Schweitzer, Uncategorized

Dick Eardley

Richard Eardley, 1928-2012

Dick Eardley took an unusual path to the Mayor’s Office in Boise. Before he became Boise’s longest serving mayor, Eardley was, as he would have said, “a newsman,” who presided over the newsroom at KBOI when Walter Cronkite was the network’s gold standard, when the film was 16 mm and a “live shot” was when your opened the garage doors in the studio and wheeled a gigantic camera outside for a weather segment.

Eardley, who died earlier this week, was also a business-like, no nonsense mayor who I had the pleasure of knowing and covering from 1975 until 1985. He was just as serious about the news. A big story in those days might well have been a school board meeting or a public hearing at City Hall, the kind of news that rarely gets covered anywhere today, particularly on television. When I first began working at KBOI (then KBCI) in 1975, we had, for example, a reporter assigned to the education beat and a budget to send him to State Board of Education meetings around the state. That was a legacy of Dick Eardley’s time.

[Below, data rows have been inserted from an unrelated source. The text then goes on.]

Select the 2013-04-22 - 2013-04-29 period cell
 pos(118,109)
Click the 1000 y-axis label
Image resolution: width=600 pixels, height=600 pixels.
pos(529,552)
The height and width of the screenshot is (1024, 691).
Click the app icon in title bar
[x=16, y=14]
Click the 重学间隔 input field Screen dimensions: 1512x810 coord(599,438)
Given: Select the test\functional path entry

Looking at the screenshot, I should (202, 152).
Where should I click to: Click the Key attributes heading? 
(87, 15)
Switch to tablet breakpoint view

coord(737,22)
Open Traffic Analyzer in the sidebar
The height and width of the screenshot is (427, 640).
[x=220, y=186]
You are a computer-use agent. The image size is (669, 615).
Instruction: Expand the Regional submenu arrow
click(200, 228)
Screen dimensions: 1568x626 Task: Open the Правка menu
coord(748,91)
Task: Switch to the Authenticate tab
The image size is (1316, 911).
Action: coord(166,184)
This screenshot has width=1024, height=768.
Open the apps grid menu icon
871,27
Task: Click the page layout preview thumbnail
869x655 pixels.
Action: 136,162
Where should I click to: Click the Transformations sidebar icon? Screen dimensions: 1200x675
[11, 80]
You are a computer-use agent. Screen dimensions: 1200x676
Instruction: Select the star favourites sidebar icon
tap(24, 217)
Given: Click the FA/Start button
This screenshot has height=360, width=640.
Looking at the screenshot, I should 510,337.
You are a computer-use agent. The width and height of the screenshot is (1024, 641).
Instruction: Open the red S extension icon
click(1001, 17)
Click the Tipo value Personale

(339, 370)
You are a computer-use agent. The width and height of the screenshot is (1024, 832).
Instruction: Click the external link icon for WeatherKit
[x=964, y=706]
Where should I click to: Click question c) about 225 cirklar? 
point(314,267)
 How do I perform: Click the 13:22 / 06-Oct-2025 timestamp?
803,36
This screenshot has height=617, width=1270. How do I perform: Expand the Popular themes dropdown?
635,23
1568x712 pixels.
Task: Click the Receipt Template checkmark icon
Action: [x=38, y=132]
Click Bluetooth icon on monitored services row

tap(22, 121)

Under his watch, and with a talented City Council helping, Boise committed to neighborhood preservation, expanded the Greenbelt, built a new city hall and struggled mightily to redevelop downtown. The community’s vision was to make downtown a regional shopping destination by preventing the kind of flight to the suburbs that have damaged so many downtowns. The marketplace, through a series of master developers, never warmed to the downtown-as-shopping-center idea, which, in many ways, bedeviled Mayor Eardley. His vision was correct, in my view, the execution may have left something to be desired. But, if you like BoDo, the area south of Front in Boise, you have a sense of the kind of downtown Eardley wanted to build.

Not surprisingly, Eardley understood better than most politicians the job of the media. He was always available. I would often just show up at his office and he’d have time to talk. He was candid, even blunt, and considering all the less-than-fully-informed stories I filed from City Hall, I never remember that he complained about my inadequacy as a local political reporter. A photographer friend once captured an image of the completely at ease with himself mayor, leaning against the front of his desk and smiling. He inscribed the photo to me with a line that I loved at the time and still do. “To a newsman’s newsman,” he wrote.

Dick Eardley was a class act, a good mayor and when this once young reporter needed a role model, he provided the model. Boise is a better place for his time covering and making news.